Nov 30, 2009
holá and make this a good evening
G'nite, Moscow calling.
Nov 29, 2009
T O N I G H T
i'd love it if i had nothing to hide
tell me it's all ok
that we'll both be ok
this is my solemn plea
forever is but a time frame
built to induce hope and
make you m i s s me
Nov 28, 2009
raavi nahkani alta
I'd rather you do it voluntarily.
Bruise me,
scratch me,
bite me,
Words aren't necessary,
slash me open inside
and I'm happy again
All bled out,
I have no energy to resist,
So I smile.
I'll get you next time, I think,
as I rest my head on your chest.
I never knew the glory of pain,
for I am inglorious
Nov 24, 2009
i'm not what, i'm not what
I'm trying my best, personally, to enjoy being romantically alone. I'm finding it increasingly difficult as the weather gets colder, but Schadenfreude is a friend and I take comfort in the fact that most of the population of my generation is, like me, alone. I do prefer to disengage myself from romantic relationships (ie. relationshit) as much as possible, because when it gets hard, I actually enjoy it. This scares me about myself. I need EMA = Emotional Masochists Anonymous.

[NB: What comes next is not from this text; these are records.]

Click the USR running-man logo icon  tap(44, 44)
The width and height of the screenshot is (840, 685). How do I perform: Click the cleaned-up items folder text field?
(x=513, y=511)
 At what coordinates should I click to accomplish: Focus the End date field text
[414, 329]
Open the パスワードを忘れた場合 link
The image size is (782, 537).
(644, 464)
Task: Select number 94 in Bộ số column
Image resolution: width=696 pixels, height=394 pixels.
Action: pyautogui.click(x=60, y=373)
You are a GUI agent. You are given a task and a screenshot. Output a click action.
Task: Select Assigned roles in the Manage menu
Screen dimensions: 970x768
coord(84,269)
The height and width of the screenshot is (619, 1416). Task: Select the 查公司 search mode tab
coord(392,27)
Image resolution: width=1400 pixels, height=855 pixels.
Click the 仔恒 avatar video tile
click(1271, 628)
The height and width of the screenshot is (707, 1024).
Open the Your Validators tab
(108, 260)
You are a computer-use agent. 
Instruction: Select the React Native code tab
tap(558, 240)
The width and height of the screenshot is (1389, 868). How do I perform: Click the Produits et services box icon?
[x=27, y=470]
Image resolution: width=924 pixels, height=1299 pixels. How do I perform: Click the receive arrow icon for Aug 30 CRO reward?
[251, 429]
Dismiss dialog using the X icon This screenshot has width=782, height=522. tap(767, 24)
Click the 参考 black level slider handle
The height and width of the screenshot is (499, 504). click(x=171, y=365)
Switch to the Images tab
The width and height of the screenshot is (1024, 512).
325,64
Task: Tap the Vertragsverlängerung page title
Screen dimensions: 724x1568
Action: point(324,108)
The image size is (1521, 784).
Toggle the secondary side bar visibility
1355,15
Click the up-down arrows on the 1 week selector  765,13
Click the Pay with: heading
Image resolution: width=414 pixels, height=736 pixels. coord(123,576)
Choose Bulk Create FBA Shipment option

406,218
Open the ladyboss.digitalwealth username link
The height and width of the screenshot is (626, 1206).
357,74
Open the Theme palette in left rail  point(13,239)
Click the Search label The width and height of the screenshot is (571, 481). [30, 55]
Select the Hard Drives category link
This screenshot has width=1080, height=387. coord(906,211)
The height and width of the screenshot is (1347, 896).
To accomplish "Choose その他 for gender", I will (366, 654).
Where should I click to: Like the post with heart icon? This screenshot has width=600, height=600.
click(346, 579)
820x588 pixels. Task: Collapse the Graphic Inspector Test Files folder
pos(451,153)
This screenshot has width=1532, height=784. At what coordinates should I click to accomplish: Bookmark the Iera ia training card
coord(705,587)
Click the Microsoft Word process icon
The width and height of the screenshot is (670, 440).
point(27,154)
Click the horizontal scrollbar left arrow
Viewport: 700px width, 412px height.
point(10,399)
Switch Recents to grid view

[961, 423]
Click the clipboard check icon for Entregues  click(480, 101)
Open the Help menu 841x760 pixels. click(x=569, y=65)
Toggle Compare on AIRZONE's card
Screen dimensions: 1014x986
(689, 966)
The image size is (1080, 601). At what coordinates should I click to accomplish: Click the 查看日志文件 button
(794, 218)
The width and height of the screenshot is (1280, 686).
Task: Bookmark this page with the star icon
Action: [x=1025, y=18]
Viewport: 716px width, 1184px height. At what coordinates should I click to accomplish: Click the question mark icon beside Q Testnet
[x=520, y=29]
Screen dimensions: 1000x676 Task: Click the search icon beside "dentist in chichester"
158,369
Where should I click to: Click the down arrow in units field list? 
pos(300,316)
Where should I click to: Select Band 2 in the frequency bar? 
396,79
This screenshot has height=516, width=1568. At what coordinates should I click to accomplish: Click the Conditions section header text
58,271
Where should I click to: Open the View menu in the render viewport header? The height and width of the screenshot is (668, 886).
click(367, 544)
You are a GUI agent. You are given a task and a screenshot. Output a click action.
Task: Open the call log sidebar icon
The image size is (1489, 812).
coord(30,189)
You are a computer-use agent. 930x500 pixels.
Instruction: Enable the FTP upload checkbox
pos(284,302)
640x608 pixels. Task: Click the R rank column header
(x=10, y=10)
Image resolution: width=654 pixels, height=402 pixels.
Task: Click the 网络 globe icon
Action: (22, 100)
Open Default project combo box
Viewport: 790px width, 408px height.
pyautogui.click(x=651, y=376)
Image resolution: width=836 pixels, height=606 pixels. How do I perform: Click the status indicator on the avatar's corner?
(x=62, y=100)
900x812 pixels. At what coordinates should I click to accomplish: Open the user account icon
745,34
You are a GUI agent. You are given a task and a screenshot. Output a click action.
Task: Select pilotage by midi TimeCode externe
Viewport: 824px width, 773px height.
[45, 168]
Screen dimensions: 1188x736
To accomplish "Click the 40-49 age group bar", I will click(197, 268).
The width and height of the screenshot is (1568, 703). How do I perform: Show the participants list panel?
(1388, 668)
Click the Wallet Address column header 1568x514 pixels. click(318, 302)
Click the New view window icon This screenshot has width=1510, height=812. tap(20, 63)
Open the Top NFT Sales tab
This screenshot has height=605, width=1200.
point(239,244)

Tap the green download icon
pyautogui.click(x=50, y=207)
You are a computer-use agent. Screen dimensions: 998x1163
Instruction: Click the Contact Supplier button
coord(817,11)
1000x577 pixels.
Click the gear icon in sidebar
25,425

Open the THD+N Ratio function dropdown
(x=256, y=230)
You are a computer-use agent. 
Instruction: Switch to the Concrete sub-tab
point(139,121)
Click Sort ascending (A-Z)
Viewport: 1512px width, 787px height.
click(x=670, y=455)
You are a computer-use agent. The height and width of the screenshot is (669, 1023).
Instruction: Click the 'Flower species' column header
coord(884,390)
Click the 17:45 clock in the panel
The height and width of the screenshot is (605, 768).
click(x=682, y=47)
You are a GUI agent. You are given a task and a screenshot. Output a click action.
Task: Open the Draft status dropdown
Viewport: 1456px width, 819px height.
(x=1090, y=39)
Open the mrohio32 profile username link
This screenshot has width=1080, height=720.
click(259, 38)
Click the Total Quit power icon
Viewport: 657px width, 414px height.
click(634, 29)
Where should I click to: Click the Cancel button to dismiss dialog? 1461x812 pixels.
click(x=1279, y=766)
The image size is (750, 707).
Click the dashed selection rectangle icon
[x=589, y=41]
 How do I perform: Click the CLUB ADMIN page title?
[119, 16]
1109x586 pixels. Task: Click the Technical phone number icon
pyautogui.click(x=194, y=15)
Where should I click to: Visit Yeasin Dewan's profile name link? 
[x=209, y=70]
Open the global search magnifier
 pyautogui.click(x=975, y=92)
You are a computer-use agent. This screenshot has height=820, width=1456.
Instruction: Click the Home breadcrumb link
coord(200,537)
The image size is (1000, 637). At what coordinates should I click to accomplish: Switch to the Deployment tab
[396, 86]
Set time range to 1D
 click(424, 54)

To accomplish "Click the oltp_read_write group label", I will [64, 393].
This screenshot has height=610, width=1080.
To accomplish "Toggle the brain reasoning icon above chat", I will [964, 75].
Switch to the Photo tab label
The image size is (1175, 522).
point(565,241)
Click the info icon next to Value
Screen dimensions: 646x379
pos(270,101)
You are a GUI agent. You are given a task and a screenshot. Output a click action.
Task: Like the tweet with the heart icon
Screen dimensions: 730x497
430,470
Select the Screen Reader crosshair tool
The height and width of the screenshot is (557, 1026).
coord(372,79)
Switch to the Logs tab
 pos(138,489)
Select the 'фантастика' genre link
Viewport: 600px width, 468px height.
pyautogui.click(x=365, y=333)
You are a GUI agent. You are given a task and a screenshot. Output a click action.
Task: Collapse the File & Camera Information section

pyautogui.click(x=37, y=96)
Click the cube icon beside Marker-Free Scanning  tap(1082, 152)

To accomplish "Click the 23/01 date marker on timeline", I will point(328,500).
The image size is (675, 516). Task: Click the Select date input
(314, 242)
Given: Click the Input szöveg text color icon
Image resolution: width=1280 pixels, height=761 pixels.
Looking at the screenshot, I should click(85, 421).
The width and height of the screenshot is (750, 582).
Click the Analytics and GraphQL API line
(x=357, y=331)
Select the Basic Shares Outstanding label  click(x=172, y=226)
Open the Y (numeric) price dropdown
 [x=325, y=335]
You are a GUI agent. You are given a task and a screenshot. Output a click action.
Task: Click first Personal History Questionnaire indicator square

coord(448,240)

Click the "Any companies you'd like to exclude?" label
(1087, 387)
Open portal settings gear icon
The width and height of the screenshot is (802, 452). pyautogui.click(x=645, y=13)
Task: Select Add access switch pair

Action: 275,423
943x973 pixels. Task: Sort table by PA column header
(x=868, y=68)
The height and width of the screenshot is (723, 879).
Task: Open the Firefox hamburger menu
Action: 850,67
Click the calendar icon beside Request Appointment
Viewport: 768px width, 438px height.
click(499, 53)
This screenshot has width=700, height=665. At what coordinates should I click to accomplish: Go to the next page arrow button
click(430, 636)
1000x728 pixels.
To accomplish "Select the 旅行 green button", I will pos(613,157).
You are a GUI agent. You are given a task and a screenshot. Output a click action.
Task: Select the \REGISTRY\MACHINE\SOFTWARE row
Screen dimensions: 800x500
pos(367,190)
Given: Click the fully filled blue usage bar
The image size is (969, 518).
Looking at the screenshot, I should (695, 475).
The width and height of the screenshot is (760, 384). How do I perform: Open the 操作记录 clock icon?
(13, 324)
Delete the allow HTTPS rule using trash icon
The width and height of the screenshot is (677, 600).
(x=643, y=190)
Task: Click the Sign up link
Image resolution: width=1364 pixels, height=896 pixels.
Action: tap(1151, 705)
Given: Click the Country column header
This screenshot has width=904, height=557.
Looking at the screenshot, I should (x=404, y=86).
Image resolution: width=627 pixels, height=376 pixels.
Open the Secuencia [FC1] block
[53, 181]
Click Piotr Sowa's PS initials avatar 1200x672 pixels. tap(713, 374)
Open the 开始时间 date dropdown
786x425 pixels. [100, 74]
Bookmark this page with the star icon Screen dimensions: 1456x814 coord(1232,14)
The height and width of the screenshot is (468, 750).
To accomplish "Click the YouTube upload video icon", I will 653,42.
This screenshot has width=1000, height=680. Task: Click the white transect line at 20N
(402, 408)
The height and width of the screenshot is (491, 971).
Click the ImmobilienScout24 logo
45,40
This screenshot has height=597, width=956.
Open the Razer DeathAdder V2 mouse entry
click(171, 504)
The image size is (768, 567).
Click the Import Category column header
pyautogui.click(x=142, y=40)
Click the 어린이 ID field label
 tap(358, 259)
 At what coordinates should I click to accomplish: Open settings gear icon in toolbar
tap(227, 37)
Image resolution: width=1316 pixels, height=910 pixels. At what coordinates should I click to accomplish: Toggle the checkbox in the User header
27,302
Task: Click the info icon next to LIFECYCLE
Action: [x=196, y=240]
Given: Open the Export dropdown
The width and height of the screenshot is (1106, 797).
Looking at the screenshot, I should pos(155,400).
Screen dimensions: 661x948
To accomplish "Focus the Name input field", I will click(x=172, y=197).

I guess it's better than living in a fairytale. I don't expect a castle in the sky, and lord knows I'd never stay in one for too long. All I ask for is for people to be genuine.
ps. Don't tell me I'm ugly, you know who you are. I'm too much of a bitch to take that lying down if it happens again.
pps. Excuse the aggression. I fucked up a test today, therefore it is justified.
Oct 21, 2009
inspiration, come please
Romantic love is like coming with a knife inside you, it's painful but you gotta focus on something more intense than that.
"Ich tu dir Weh
Tut mir nicht Leid
Das tut dir gut
Hört wie es schreit"
"I hurt you
I'm not sorry
It's good for you
To hear how it screams"
Oct 4, 2009
jeder Stein ist eine Träne
Ok, so today was my birthday and what did I do? I got drunk at 18.00.
Not bad, but it's Sunday. I feel like a bit of a bastard rebel piece of rebel shit. But it was awesome.
Now, shower + Tegan & Sara and sleep ------->
Night, ladies.
Sep 28, 2009
C158H251N39O46S
The 2mm-needle looked like a death sentence (Motherfucking huge to think of sticking through you, I'll tell you that.), but once I got over that and went with it, it was amazing. Painful, pushing my boundaries and bloody, yeah, but the sheer adrenaline rush was orgasmic.
They're beautiful.
Sep 22, 2009
inside my heart
My parents confronted me in a positive way about everything that's been going on with me and I just finished crying for 2 hours. I hope I'm done. I'm still in shock. I'm in a state of mind like a painful orgasm; you don't know whether to focus on the intense release or the feeling of nagging pain.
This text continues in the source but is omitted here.